No one visits the gardens, I said, but we arrived to find milling crowds on every path and trail and even the once sacrosanct parterres and conservatories were swarming with hordes of people so anonymous we passed without registering them, terrified pensioners plodding along in faltering groups, children and beggars dashing past, legions of wily street hawkers selling snacks, single cigarettes, digital watches, Islamic textbooks, aromatic incense (and other types of resin), posters of Bin Laden, Bouteflika, Zarqawi, Saddam, the Terminator, Zinedine Zidane, John Wayne, Madonna, Lara Croft, Mickey Mouse, Jean-Paul Belmondo, Bruce Lee, Benflis, Umm Kulthum and I don’t know who all, it was a
souk
, there was something for everyone. The trees in the garden are afflicted by leprosy or maybe just by old age. The same goes for the shrubs and the crumbling arbours. Perhaps it’s the drought, Algiers is in the anhydrous phase of its climatic cycles, there is no water, the air is fetid. One by one the zoo animals died off. Some burrowed deep trying to find water, the carnivores devoured each other before they expired, those few that remain are afflicted by the blind staggers. I remembered a newspaper publishing a letter from a man so outraged by the park authorities’ neglect he had taken to watering the poor dying creatures himself. The joker called it a crime against humanity. It’s not exactly how I would have put it, since there is a danger of contamination between that idea and an underlying one.
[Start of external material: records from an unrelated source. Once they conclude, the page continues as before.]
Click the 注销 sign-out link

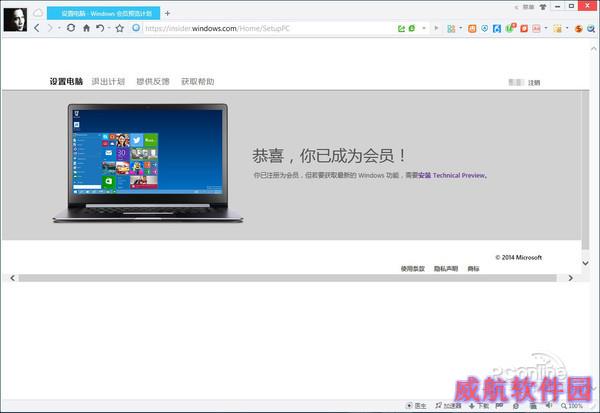tap(534, 82)
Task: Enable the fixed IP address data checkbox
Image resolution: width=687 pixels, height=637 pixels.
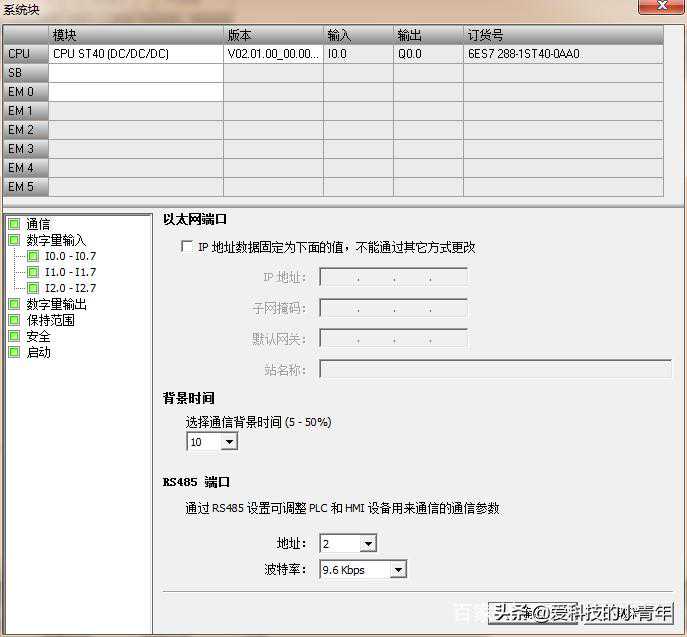Action: click(x=186, y=247)
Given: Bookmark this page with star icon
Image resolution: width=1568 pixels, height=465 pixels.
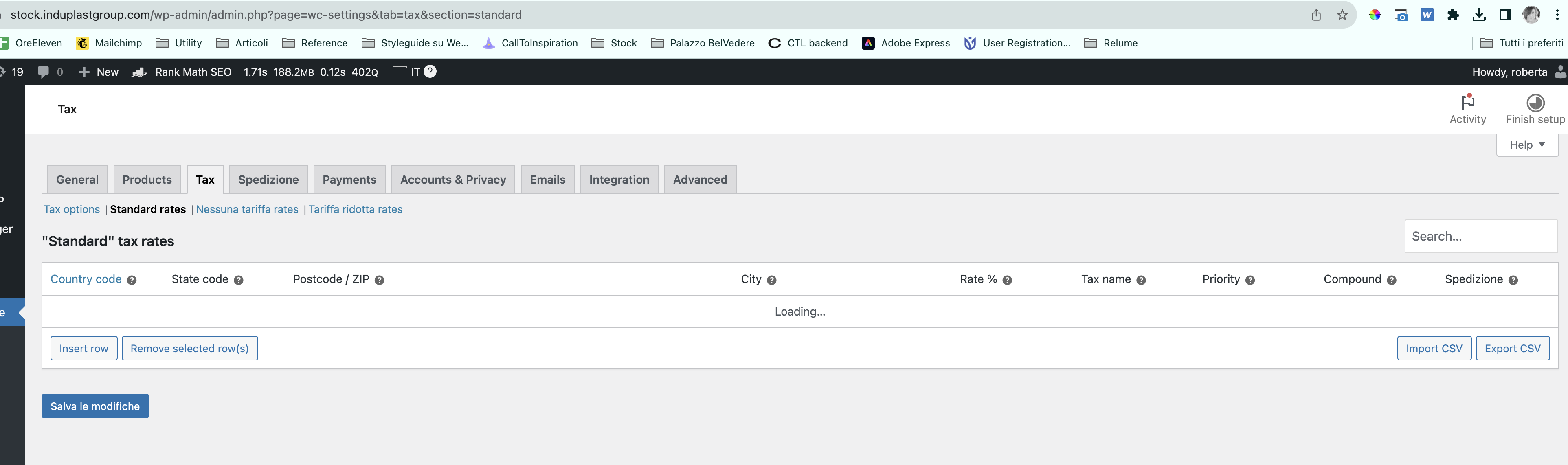Looking at the screenshot, I should (1342, 15).
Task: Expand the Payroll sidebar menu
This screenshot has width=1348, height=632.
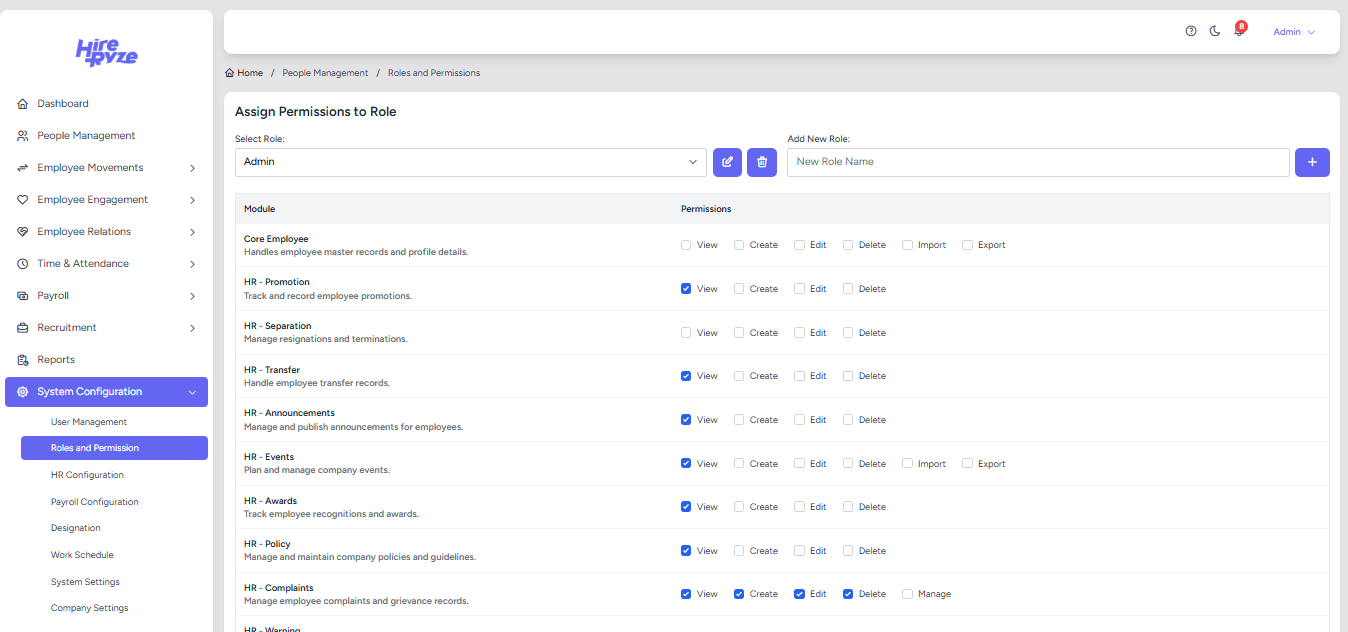Action: 106,296
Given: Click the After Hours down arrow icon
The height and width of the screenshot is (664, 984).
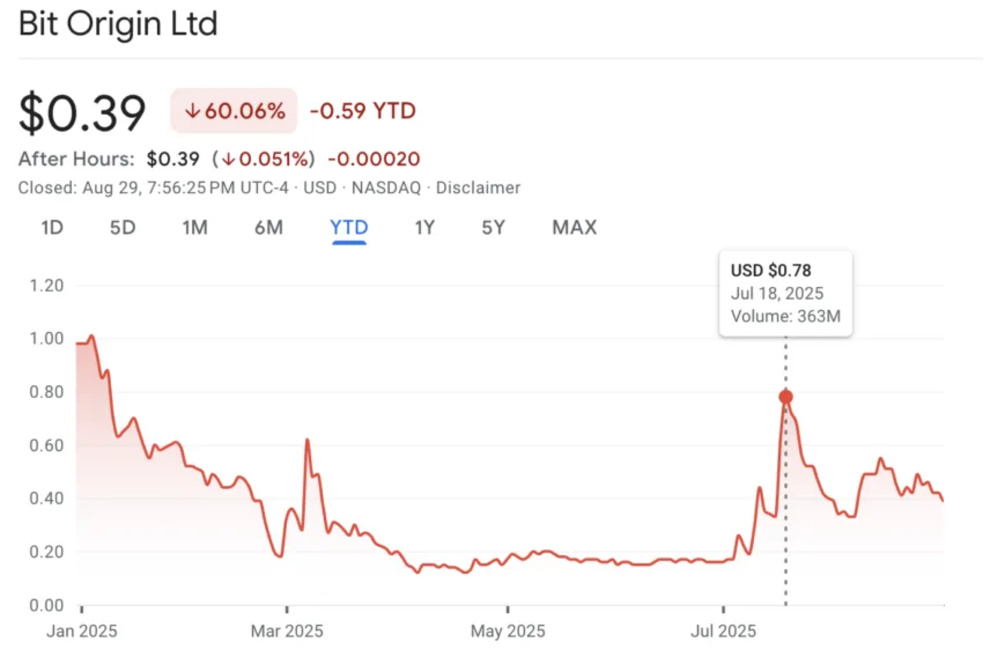Looking at the screenshot, I should [x=228, y=159].
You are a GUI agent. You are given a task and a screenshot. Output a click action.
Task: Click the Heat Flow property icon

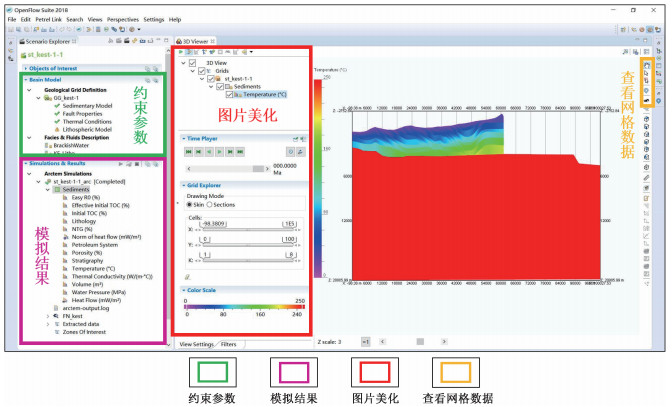(x=64, y=299)
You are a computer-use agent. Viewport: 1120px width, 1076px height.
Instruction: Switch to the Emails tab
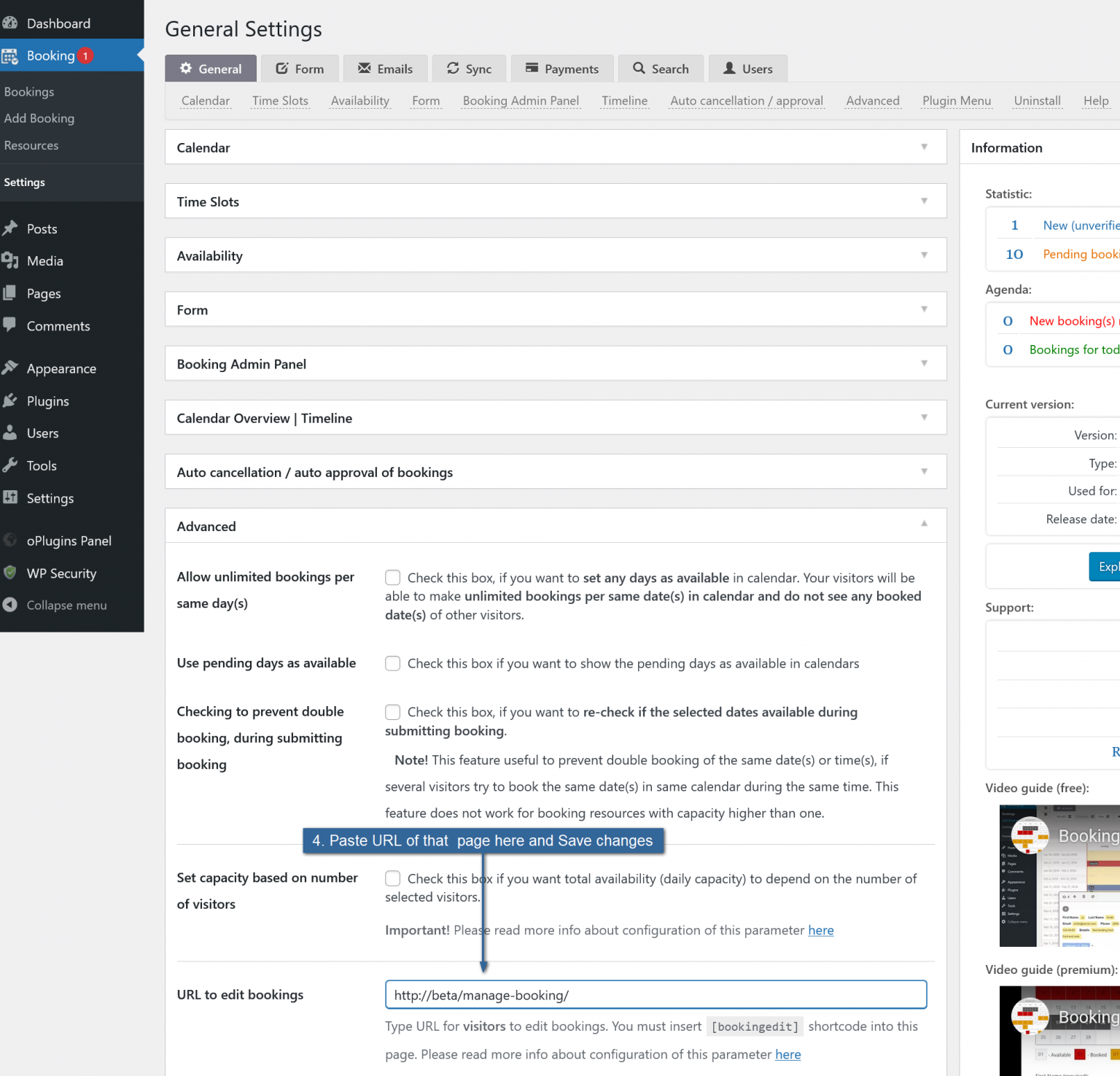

Every morning, he would make his rounds with his jerry can, going from cage to cage, giving water to each according to its needs. Exhausted by the task, the man appealed to people through the pages of his favourite newspaper. I don’t know how many responded to his plea, but chronic neglect has certainly contributed to the carnage: the place has an air of decline that is noxious to sensitive souls. Nothing saddens the eye like rust and decay and I have to admit the garden bears its mark, as does Algeria, a Third World country chasing its tail: these are the signs, the half-finished, the moribund, the half-forgotten, the endless restrictions, the sporadic bouts of madness. On this path, time collapses into nothing, space contracts and life is a self-evident abdication. Thankfully, great suffering carries within it its own antidote: fatalism – which offers many reasons to die in the shadows, with no regrets, without demanding justice.